Ossétie du Sud. Le respect du droit international humanitaire et la protection des civils sont essentiels

COMMUNIQUÉ DE PRESSE

Amnesty International appelle toutes les parties au conflit en Ossétie du Sud à respecter le droit international humanitaire, en faisant notamment le nécessaire pour que les civils soient protégés des hostilités. Les mêmes normes doivent être respectées en ce qui concerne les hostilités connexes qui auraient éclaté dans les gorges de Kodori en Abkhazie, autre région litigieuse de Géorgie.

« Toutes les parties au conflit doivent s’abstenir de procéder à des attaques visant directement les civils, a déclaré Amnesty International. Elles doivent renoncer aux opérations qui ne font pas de distinction entre les cibles militaires et non militaires. Il est à craindre que certaines des attaques perpétrées en Ossétie du Sud ne constituent des crimes de guerre. »

La Géorgie et la Russie doivent aussi protéger les personnes qui fuient les combats et leur assurer un passage sécurisé ; il faut que l’aide humanitaire puisse parvenir sans restriction à toutes les personnes qui se trouvent dans les zones affectées par les combats.
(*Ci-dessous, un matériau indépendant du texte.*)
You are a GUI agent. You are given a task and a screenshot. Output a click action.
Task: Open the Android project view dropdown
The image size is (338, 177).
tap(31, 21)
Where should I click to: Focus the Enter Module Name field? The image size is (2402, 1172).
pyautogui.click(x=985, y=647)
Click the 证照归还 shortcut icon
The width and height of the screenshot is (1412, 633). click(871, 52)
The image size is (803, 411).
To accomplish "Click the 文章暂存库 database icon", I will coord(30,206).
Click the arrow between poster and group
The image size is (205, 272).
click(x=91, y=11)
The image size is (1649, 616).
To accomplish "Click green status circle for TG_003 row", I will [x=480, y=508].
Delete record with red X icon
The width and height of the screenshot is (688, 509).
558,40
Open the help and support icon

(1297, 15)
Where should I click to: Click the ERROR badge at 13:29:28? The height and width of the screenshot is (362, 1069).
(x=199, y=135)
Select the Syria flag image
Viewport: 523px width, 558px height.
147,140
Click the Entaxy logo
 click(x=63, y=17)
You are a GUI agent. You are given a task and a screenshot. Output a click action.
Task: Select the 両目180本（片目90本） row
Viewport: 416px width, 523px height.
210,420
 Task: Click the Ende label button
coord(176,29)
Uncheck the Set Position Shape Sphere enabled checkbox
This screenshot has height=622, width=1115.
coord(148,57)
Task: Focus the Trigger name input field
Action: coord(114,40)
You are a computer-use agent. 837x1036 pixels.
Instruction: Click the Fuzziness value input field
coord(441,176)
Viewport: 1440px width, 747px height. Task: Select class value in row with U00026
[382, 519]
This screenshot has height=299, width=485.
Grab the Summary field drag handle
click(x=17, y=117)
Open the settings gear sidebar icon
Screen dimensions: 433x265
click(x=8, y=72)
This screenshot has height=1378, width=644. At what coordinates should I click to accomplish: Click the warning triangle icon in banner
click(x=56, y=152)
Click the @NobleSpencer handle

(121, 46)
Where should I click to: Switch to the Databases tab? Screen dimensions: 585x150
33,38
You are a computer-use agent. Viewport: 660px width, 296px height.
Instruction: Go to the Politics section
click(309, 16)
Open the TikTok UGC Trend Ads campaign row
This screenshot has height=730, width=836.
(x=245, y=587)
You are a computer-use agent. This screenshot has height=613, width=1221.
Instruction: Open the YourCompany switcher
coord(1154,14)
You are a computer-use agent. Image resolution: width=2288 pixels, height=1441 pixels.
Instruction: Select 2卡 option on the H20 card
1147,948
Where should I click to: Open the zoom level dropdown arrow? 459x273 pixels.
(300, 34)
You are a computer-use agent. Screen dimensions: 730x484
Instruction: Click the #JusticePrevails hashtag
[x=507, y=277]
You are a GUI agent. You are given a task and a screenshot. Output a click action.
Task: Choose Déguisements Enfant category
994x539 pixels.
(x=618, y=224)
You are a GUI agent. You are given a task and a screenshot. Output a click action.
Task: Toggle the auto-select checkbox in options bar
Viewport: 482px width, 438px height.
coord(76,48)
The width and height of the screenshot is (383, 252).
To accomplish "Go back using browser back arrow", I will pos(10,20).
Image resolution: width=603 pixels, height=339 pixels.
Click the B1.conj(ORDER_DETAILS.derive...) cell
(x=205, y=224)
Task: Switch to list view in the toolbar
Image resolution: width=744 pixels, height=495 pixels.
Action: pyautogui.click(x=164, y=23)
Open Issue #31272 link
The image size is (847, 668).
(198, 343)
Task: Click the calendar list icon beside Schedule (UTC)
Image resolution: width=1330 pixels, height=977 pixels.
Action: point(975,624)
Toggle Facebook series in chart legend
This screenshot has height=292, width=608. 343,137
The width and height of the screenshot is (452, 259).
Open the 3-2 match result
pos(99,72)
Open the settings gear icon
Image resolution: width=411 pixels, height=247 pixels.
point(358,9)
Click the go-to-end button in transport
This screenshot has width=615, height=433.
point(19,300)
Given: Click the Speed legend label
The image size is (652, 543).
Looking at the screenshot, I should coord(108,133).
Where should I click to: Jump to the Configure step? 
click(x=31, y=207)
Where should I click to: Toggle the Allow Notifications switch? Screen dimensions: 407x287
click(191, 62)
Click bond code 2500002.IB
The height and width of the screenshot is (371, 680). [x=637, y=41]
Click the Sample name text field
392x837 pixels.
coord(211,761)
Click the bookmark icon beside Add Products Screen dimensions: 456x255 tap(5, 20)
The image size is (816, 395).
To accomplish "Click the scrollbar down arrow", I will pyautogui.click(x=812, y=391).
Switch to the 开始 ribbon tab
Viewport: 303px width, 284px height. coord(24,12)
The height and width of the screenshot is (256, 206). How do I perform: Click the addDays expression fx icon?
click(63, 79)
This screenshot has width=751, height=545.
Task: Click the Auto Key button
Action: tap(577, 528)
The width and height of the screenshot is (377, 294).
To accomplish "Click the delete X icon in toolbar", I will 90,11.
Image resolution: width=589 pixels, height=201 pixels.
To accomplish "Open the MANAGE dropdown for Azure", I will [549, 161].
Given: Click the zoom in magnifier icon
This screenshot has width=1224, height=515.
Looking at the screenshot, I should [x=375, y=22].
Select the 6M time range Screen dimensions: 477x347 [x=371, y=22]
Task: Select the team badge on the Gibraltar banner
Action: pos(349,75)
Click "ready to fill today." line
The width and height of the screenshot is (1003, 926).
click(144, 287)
Complément d’information sur le droit international humanitaire

Toutes les parties à un conflit doivent respecter les principes du droit international humanitaire, qui s’imposent aux États et aux groupes armés non gouvernementaux. Parmi ces principes, l’un des plus essentiels réside dans la nécessaire distinction entre cibles civiles et militaires et dans la protection de la population civile. Les attaques visant directement des civils ou des biens de caractère civil sont interdites ; sont aussi prohibées les attaques aveugles qui ne font aucune distinction entre les cibles militaires et civiles, ou qui font intervenir des armes non discriminantes par nature ; sont également interdites les attaques disproportionnées qui, tout en visant une cible militaire légitime, ont un impact disproportionné sur les civils proches de l’objectif militaire visé ; les parties au conflit doivent prendre des mesures pour protéger la population civile contre les dangers résultant des opérations militaires, notamment en s’abstenant de viser des objectifs militaires au voisinage de concentrations de populations civiles ; les civils doivent avoir accès à l’aide humanitaire, et les agences humanitaires doivent être autorisées à venir en aide à la population civile ; les prisonniers, les blessés et ceux qui se rendent doivent être traités avec humanité – les prisonniers ne doivent jamais être tués ni pris en otages. Les responsables de graves violations du droit international humanitaire doivent être déférés à la justice et bénéficier d’un procès équitable ; des réparations doivent être accordées aux victimes de ces violations.